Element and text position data
====================

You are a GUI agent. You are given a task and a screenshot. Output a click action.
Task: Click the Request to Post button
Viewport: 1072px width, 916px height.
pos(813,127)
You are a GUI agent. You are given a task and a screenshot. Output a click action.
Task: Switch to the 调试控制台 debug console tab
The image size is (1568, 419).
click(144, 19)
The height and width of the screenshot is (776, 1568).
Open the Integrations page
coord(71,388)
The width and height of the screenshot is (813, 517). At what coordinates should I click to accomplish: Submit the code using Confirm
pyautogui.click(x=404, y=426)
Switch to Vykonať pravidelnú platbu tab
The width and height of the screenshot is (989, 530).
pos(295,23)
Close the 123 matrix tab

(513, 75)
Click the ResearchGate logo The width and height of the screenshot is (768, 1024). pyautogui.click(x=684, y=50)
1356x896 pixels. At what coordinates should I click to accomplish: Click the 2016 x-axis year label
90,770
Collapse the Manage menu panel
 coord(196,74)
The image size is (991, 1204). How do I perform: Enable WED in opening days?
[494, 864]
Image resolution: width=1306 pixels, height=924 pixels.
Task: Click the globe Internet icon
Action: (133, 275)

====================

▸ **What you are asked to do**:
Arrange the data above as a numbered list with one line per item, omitting any blank lines.

▸ **Correct response**:
1. You are a GUI agent. You are given a task and a screenshot. Output a click action.
2. Task: Click the Request to Post button
3. Viewport: 1072px width, 916px height.
4. pos(813,127)
5. You are a GUI agent. You are given a task and a screenshot. Output a click action.
6. Task: Switch to the 调试控制台 debug console tab
7. The image size is (1568, 419).
8. click(144, 19)
9. The height and width of the screenshot is (776, 1568).
10. Open the Integrations page
11. coord(71,388)
12. The width and height of the screenshot is (813, 517). At what coordinates should I click to accomplish: Submit the code using Confirm
13. pyautogui.click(x=404, y=426)
14. Switch to Vykonať pravidelnú platbu tab
15. The width and height of the screenshot is (989, 530).
16. pos(295,23)
17. Close the 123 matrix tab
18. (513, 75)
19. Click the ResearchGate logo The width and height of the screenshot is (768, 1024). pyautogui.click(x=684, y=50)
20. 1356x896 pixels. At what coordinates should I click to accomplish: Click the 2016 x-axis year label
21. 90,770
22. Collapse the Manage menu panel
23.  coord(196,74)
24. The image size is (991, 1204). How do I perform: Enable WED in opening days?
25. [494, 864]
26. Image resolution: width=1306 pixels, height=924 pixels.
27. Task: Click the globe Internet icon
28. Action: (133, 275)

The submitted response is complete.